> _Consigne donnée_
Poursuivez l'introduction ci-dessous sur Victor Serge et la répression dans la Russie actuelle, à partir de sa dernière phrase.

> _Article_
Introduction à l'interview

Ainsi, 90 ans après la défaite de l’Okhrana tsariste dont Victor Serge étudia les archives, 70 ans après l’arrestation de Serge par le régime stalinien, 40 ans après la reconnaissance du Goulag par Khrouchtchev et 20 ans après la glaznost de Gorbatchev, la terreur politique est de retour en Russie.

J’ai donc tenu à ce que cette réédition fasse une place à ce qui se passe dans la Russie actuelle, où la ’démocratie" a eu comme résultat le retour d’une répression de type stalinien pour protéger un régime capitaliste d’État mafieux contre la nouvelle gauche russe.

La gauche occidentale a tendance à ignorer le problème des droits humains dans les pays ex-communistes, honteuse d’avoir si longtemps soutenu le "socialisme réellement existant" de Staline et de ses successeurs. On se solidarise (comme il se doit) avec les Palestiniens, par exemple, mais on ignore à peu près tout de la lutte courageuse des syndicalistes, socialistes, libertaires, démocrates, anti-impérialistes, et défenseurs des droits humains qui sont tous persécutés en Russie.

L’ironie de l’histoire veut que ce soit le personnage de Victor Serge qui fasse le trait d’union entre cette nouvelle gauche russe et la révolution libératrice de 1917, ainsi qu’entre ces militants russes et nous. C’est en 1994 à Moscou où j’étudiais les manuscrits de Serge saisis par le Guépéou lors de son expulsion de Russie en 1936, que j’ai fait la connaissance de la traductrice et militante anarcho-syndicaliste Julia Gousseva et de son compagnon Alexei Goussev, historien de l’Opposition de gauche et marxiste.

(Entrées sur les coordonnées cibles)

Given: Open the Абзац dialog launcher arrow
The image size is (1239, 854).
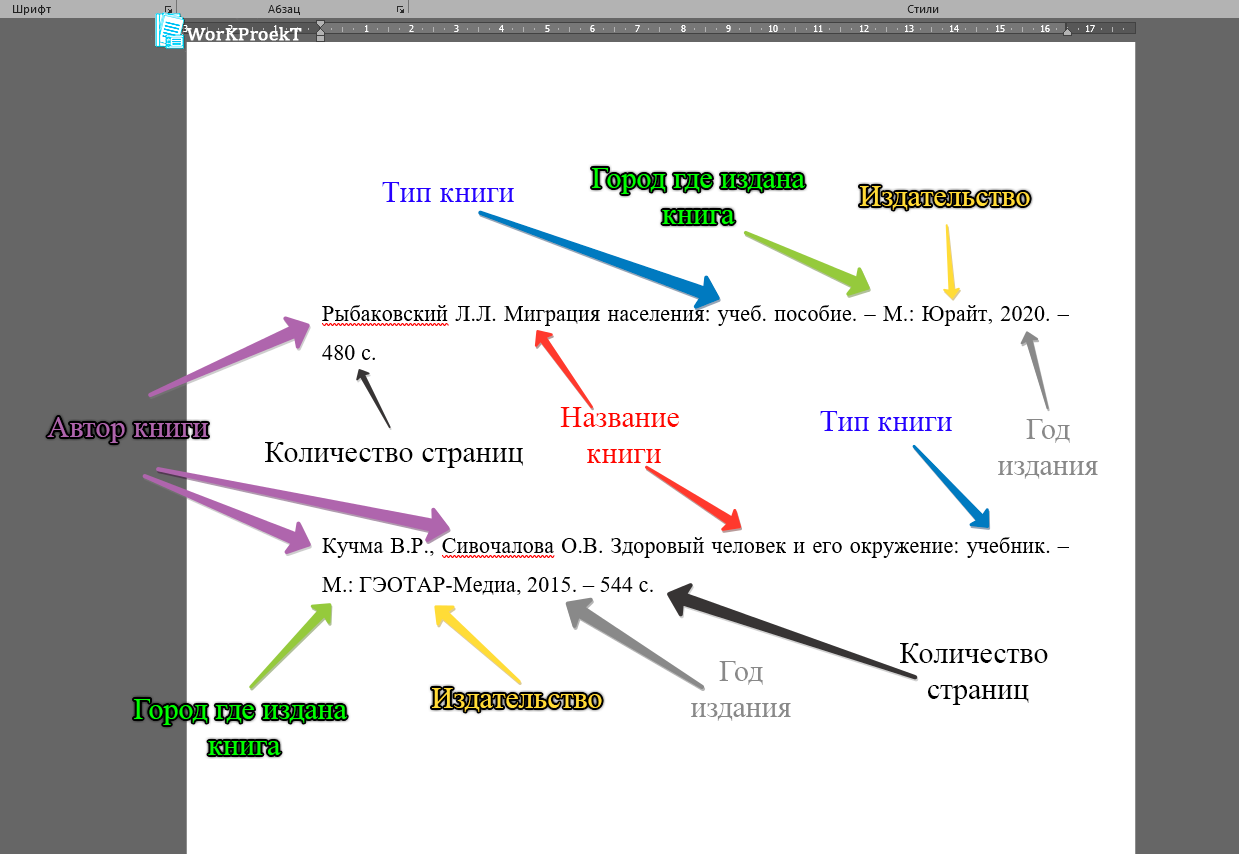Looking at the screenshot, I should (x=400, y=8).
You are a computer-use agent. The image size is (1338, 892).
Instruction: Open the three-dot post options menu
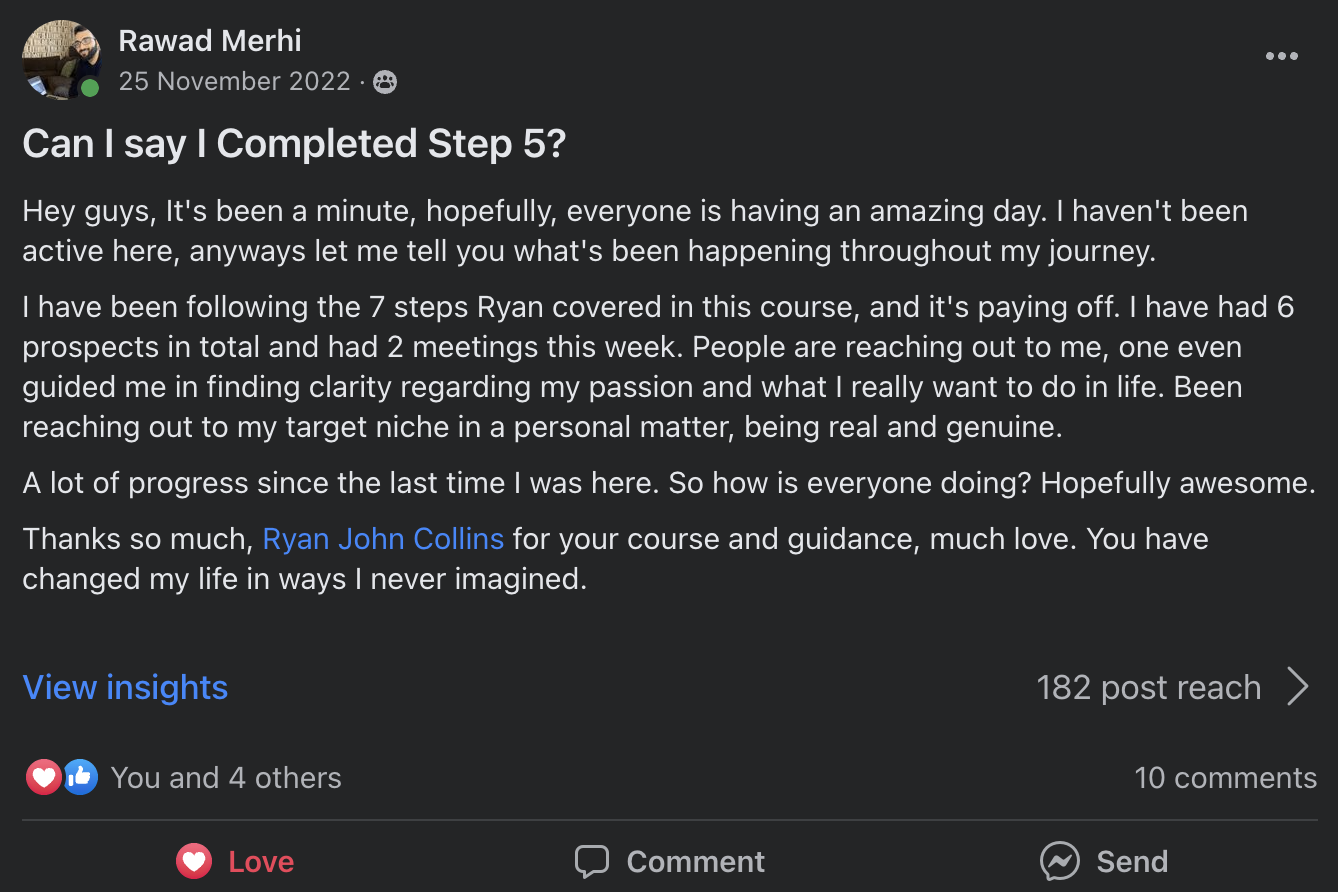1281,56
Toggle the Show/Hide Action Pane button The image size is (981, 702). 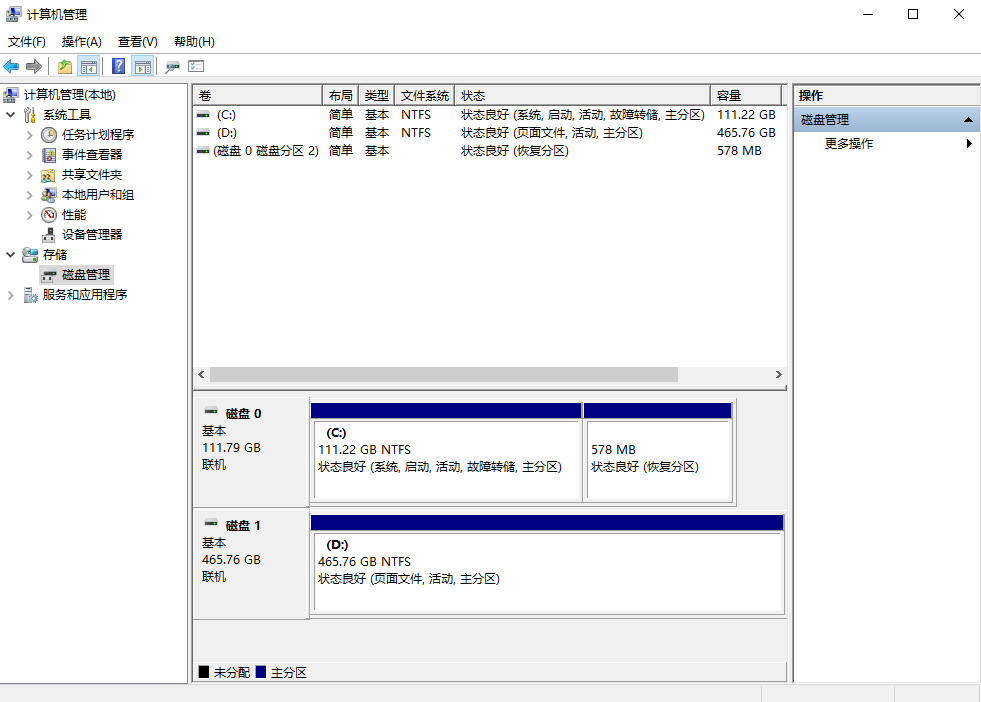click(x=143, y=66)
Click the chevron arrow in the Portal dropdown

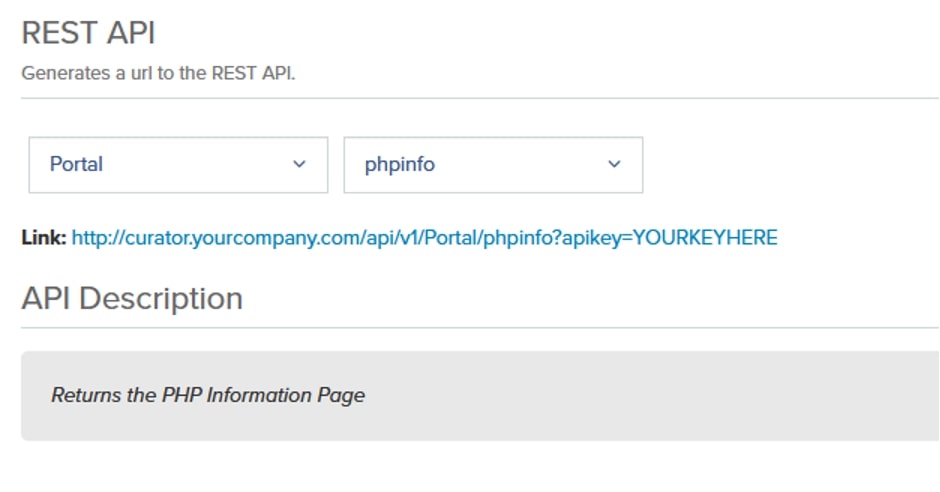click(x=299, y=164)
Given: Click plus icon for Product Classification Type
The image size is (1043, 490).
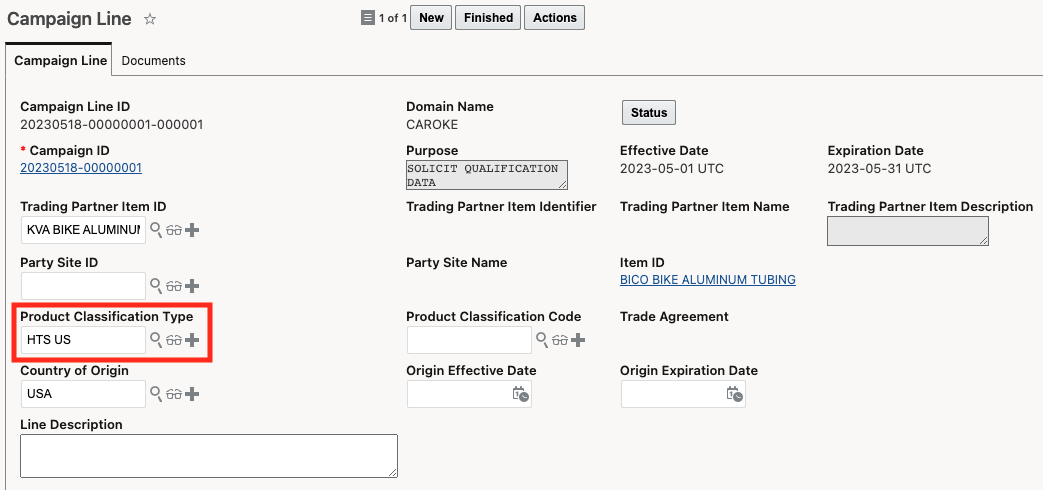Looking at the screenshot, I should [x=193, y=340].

> _Réponse à l'exercice_
Tous les deux grands admirateurs de Serge, ils se sont engagés à nous aider (moi et le fils de Serge, Vlady Kibaltchiche) dans cette recherche. Constatant que la gauche russe avait été coupée pendant 70 ans de l’évolution du marxisme occidental ainsi que de l’anarchisme, du féminisme, du mouvement syndical ou anti-impérialiste, de l’histoire des luttes de classe, etc. nous avons imaginé de créer à Moscou une bibliothèque qui mettrait à la disposition des militants et chercheurs russes des livres et documents en plusieurs langues sur ces sujets.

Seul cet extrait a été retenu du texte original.